Configuration notes:
- Licensing. Arnold for 3ds Max runs under Autodesk render-node licensing on the farm.
- AOVs. Configure Arnold AOVs in the Arnold Renderer panel before submission. The worker writes AOVs as separate files or as a multichannel EXR depending on your output settings.
- Sampling. Arnold uses ray-based adaptive sampling. As with Corona, calibrate sample counts locally on a representative frame before submitting a long sequence.
- OSL shaders. Standard Arnold shaders work without configuration.

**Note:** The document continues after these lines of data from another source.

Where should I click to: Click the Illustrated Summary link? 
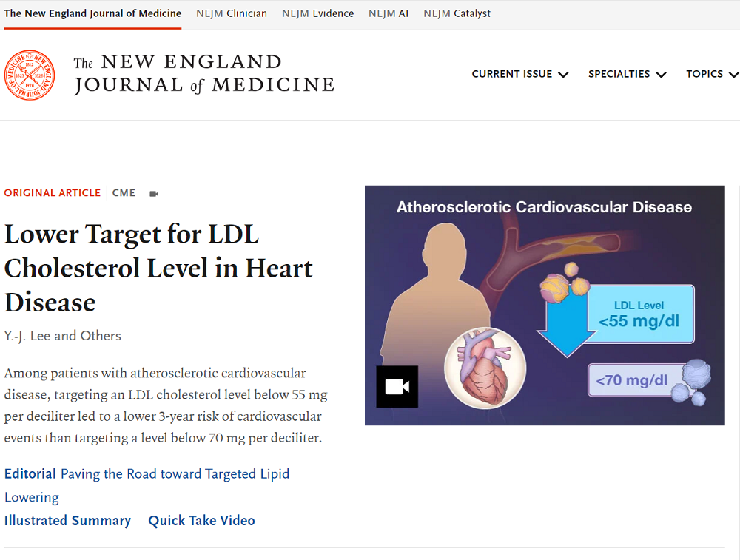[67, 521]
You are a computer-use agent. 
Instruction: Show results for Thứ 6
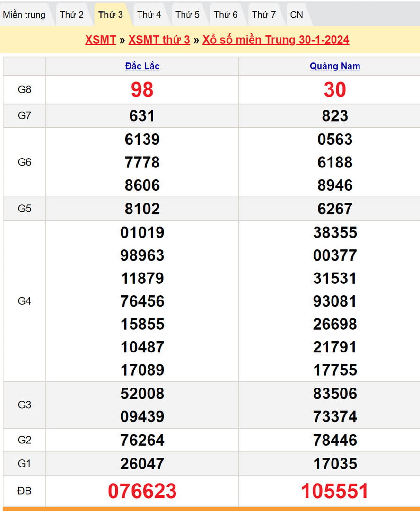[226, 15]
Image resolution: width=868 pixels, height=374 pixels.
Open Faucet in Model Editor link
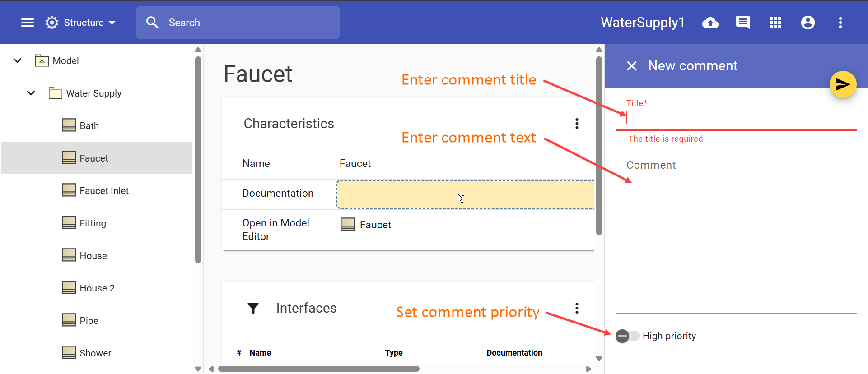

Custom OSL shaders that reference external workstation paths will fail at scene load on the worker; bundle any custom shaders inside the project archive.
EXR output formats
EXR is the standard high-quality output for VFX compositing, archviz post-processing, and any pipeline that needs high bit depth or render-element separation. 3ds Max supports several EXR output paths.
Multi-element EXR via Render Elements
The most common pattern for production work: configure all render elements you need in Render Setup → Render Elements, then write each pass as a separate EXR file or as a single multichannel EXR per frame.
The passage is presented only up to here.